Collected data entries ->
⁂

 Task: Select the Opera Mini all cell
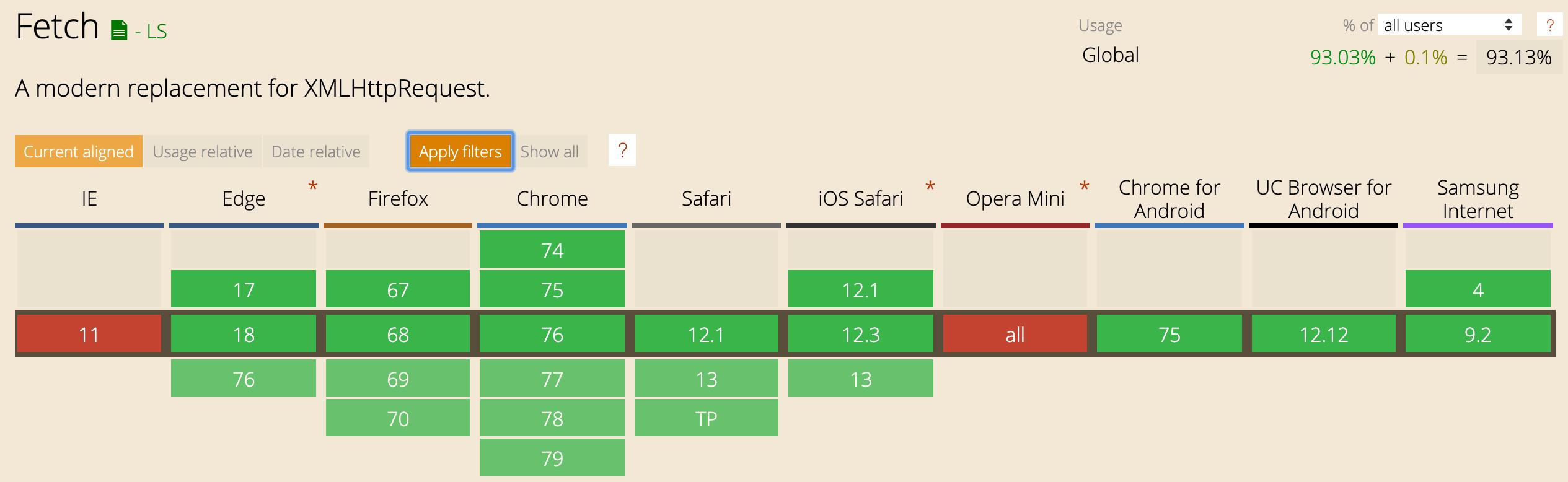(1015, 334)
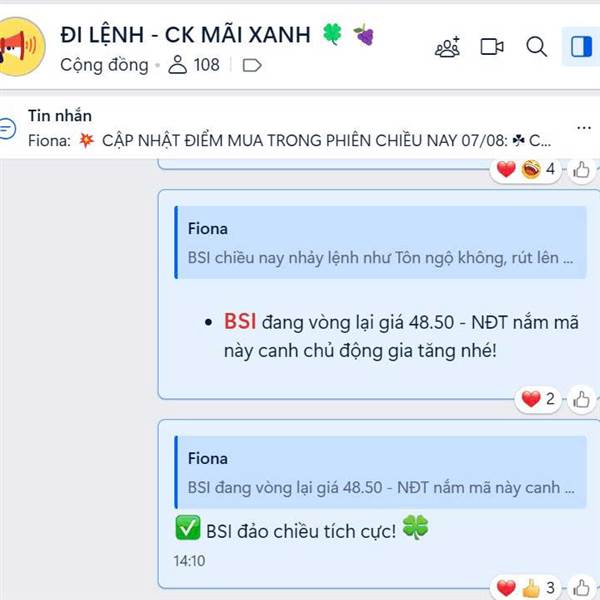The height and width of the screenshot is (600, 600).
Task: Search messages with magnifier icon
Action: (536, 47)
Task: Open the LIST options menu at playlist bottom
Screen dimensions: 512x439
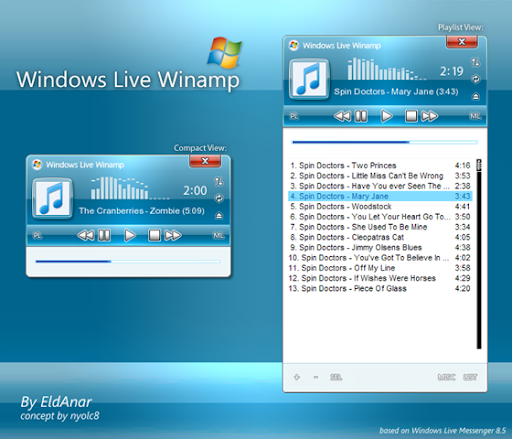Action: [x=470, y=377]
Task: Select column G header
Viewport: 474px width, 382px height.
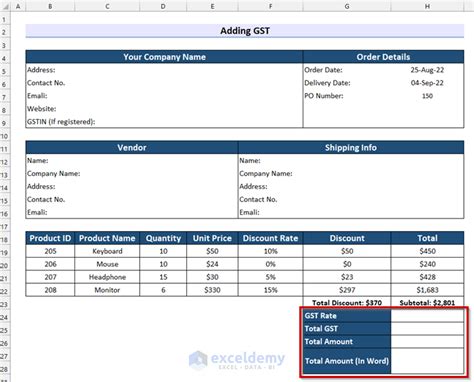Action: pos(347,6)
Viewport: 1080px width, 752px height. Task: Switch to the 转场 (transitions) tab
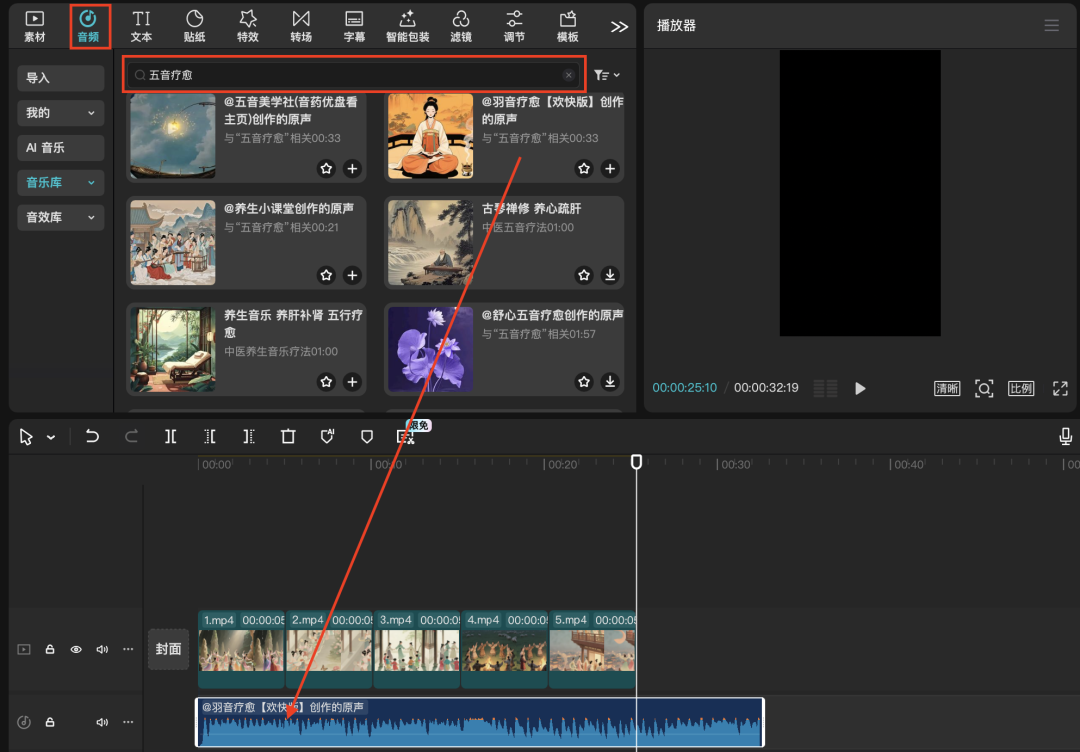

⁂

What is needed ->
Exactly the lines from the one with "Task: Select column G header" through the end of the records should be written out, and only those. Pictures do not belong in the copy.

Result ->
Task: Select column G header
Viewport: 474px width, 382px height.
Action: pos(347,6)
Viewport: 1080px width, 752px height. Task: Switch to the 转场 (transitions) tab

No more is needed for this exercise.